While you should generally limit your intake of both brown and white sugar, you may have heard that brown sugar is better for you. While brown sugar may contain slightly more essential nutrients than white sugar, it isn’t necessarily healthy.
What is Brown Sugar?
Brown sugar is simply white sugar mixed with molasses. Therefore, brown sugar can hold its shape like wet sand, while white sugar cannot. Raw sugar is also generally brown in color, and forms when the juice of sugar cane evaporates. However, many people refer to brown sugar as granulated white sugar with molasses added to it.

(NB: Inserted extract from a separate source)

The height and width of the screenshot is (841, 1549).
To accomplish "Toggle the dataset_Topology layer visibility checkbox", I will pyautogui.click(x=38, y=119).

Is Brown Sugar Really Better?
Molasses and brown sugar do contain more essential nutrients that white sugar, so choosing brown sugar over white is technically healthier. For example, a tablespoon of molasses is a good source of dietary potassium — and provides small amounts of calcium, magnesium and B vitamins. However, the amount of these essential nutrients you’d be getting from brown sugar is very small and won’t do much to meet your daily nutrient needs. Furthermore, just like white sugar, molasses and brown sugar are added sugars that should be limited in your diet as much as possible to avoid unwanted weight gain and increased chronic disease risks.
Brown sugar and white sugar both contain about the same number of calories per serving. A teaspoon of packed brown sugar provides 17 calories and 1 teaspoon of white sugar contains 16 calories. One gram of sugar provides 4 calories. So, if you’re looking for ways to cut calories, choosing brown sugar over white sugar won’t be beneficial.
How Much Sugar is too much?
To maximize your health and lower risks for unwanted weight gain and chronic diseases, limit added sugars — including white sugar, brown sugar, and molasses — as much as possible. It is recommended to limit added sugars to 50 calories or less per day.